13 thoughts on “In Praise of Tempur-Pedic's Butt-Crack Upgrade

  1. Mindy

    Right on, Elie! I agree that they should have kept the body touching the words to make shape of the mattress on the new logo. That’s exactly what the company is all about…

  2. Julie

    The way the old body squished the mattress was inconsistent. Only the E was foam-like. The P was more like a spring. Better to do away with it than do it badly. At least they fixed that really weird foot thing.

  3. Elie

    Do butt cracks sell mattresses? What I like in the new design is that they cleaned up the lines but they cleaned it a bit too much because now the body not touching the letters. What does the logo say other than its a mattress company? Before its purpose is to illustrate that the unique foam mattress contours to the shape of the body to keep the spine aligned. They should have pursued this more in the new design by having the imprint of the body in to illustrate the memory of the foam. Done right it won’t be too busy at all. The focus should be on the memory foam not a butt crack.

  4. commenter

    Yeah, I have to agree- I don’t understand the praise when the butt is essentially gone. Sure, the outer-shape is there, but so is the case in any depiction of the reserve side of a person.

    The crack is what tells you it’s a naked butt! This new logo is more like a sheer and/or tight garment. Most places in the world aren’t so squeamish and puritanical about the matter. European TV shows will show the occasional breast or bottom and no one thinks of it as prurient.

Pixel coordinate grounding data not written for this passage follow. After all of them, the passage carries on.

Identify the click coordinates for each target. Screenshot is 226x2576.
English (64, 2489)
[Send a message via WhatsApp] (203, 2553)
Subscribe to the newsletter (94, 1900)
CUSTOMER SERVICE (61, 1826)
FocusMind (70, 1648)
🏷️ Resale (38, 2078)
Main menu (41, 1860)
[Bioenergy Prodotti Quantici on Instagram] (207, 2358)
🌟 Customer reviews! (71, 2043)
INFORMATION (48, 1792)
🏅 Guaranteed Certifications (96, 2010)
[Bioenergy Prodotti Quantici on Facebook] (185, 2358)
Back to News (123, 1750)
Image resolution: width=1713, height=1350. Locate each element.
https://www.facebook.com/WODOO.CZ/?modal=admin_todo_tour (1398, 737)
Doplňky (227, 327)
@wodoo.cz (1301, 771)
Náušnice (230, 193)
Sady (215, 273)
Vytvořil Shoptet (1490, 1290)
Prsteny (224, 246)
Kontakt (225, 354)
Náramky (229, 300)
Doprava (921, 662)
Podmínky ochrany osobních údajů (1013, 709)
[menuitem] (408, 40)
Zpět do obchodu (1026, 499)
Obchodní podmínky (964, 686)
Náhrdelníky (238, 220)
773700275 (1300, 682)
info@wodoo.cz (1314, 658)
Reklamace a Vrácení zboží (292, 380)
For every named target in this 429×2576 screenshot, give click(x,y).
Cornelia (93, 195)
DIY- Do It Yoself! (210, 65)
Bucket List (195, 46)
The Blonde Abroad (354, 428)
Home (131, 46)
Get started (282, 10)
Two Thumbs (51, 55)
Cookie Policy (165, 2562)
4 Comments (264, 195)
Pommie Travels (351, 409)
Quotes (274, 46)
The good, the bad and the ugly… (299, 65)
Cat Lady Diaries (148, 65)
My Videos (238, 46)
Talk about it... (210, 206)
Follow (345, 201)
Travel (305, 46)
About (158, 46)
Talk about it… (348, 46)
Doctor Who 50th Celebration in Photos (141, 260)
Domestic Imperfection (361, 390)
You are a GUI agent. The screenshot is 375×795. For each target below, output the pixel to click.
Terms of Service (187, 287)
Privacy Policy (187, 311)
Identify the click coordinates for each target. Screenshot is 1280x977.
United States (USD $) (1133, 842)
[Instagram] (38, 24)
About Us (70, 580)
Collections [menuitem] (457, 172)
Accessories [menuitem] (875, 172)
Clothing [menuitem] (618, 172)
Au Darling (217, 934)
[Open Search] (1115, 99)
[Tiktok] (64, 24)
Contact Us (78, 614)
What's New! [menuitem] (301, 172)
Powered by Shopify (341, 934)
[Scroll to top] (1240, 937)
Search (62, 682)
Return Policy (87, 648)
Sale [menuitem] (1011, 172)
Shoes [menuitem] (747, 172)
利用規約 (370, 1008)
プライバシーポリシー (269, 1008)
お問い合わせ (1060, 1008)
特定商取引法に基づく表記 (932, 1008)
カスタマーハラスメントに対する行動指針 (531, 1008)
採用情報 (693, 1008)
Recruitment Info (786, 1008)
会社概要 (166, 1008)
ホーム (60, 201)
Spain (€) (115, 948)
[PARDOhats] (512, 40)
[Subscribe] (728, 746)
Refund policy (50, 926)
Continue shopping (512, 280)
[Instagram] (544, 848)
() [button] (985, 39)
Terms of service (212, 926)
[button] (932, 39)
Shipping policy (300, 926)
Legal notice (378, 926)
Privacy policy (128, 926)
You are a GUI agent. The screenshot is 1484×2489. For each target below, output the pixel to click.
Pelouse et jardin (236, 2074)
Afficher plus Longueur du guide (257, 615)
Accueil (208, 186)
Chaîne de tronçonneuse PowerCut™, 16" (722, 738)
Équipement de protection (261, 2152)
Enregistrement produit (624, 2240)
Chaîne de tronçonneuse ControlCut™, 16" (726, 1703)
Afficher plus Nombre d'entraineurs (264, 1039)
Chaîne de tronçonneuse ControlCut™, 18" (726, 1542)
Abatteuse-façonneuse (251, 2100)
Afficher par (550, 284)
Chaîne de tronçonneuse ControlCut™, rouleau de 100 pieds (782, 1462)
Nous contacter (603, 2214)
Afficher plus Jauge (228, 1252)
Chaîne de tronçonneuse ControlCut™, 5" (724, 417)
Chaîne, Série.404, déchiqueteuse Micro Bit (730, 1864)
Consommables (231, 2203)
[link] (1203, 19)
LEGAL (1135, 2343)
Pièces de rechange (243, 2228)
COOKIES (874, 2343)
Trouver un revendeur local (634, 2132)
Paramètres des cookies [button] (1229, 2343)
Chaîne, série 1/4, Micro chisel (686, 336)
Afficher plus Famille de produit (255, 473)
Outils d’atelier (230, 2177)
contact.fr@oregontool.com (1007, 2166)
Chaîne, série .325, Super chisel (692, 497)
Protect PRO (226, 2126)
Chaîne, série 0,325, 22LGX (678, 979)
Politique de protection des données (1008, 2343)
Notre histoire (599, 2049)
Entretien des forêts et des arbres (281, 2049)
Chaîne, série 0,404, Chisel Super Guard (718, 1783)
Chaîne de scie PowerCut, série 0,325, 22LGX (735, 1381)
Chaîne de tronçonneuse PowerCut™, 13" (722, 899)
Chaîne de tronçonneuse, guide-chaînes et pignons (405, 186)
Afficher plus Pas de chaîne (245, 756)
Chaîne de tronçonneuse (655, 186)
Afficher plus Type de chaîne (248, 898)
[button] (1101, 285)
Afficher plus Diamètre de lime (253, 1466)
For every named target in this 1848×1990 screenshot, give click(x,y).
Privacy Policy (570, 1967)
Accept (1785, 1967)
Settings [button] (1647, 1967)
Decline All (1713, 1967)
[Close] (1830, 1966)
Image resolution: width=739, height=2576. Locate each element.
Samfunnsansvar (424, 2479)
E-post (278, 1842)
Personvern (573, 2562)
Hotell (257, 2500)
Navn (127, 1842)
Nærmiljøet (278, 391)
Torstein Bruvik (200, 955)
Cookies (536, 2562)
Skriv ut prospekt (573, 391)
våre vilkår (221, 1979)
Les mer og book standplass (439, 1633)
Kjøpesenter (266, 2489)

    I actually feel disappointed that the company didn’t stand their ground. Also, the figure of the new logo looks somewhat less curvy. The hip/waist ratio is less pronounced.

  5. Ben Saufley

    Am I the only one who thinks the whole point of the woman on the old logo was to point out how instead of resting on a flat surface, people who sleep on Tempur-Pedic beds have straight spines and the bed will give to match their contours? So the text was slightly deformed, and encroached upon on the top? And now that’s gone? I think the spine line is a decent addition as far as pointing out that benefit, but the woman doesn’t seem to make much sense as a logo element anymore, without that bottom curve.

    And I’m with Ernie. A blog post about how they kept the crack seems a little strange when they have essentially removed it altogether.